This initial cell prepares the Python environment for the experiment. First, it installs two critical libraries using `pip`: `transformers` for accessing the pre-trained models from Hugging Face, and `torch`, the underlying deep learning framework. The output of the installation is suppressed with `>> /dev/null` to keep the notebook clean. After the installation, the `time` module is imported to measure model inference speed, and the `collections` module is imported for use in calculating the F1-score metric.

In [102]:
!pip install transformers torch >> /dev/null
import time
import collections

Here, the specific pre-trained model for the experiment is selected.
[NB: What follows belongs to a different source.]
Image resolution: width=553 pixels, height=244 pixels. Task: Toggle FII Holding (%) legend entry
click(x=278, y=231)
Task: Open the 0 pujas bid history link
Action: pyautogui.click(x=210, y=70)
Three different question-answering models from the Hugging Face Hub are provided as options. For each experimental run, one of the model names is uncommented to set it as the active `model_name`. The selected models represent a range of architectures and sizes: a standard BERT-base model, a smaller DistilBERT model optimized for speed, and a larger BERT-large model known for higher accuracy. This setup allows for a controlled comparison of their performance on the same task.

In [103]:
# 2. MODEL SELECTION
# Model 1:
#model_name = 'deepset/bert-base-cased-squad2'

# Model 2:
#model_name = 'distilbert-base-cased-distilled-squad'

# Model 3:
model_name = 'bert-large-uncased-whole-word-masking-finetuned-squad'

This cell defines the context paragraph that the question-answering model will use as its source of information. The context is a news article concerning the repatriation of Filipino workers from Lebanon, stored as a single, multi-line string in the `context` variable. The model's task is to extract answers exclusively from this provided text.

In [104]:
# 3. DATASET PREPARATION (Contex)
context = """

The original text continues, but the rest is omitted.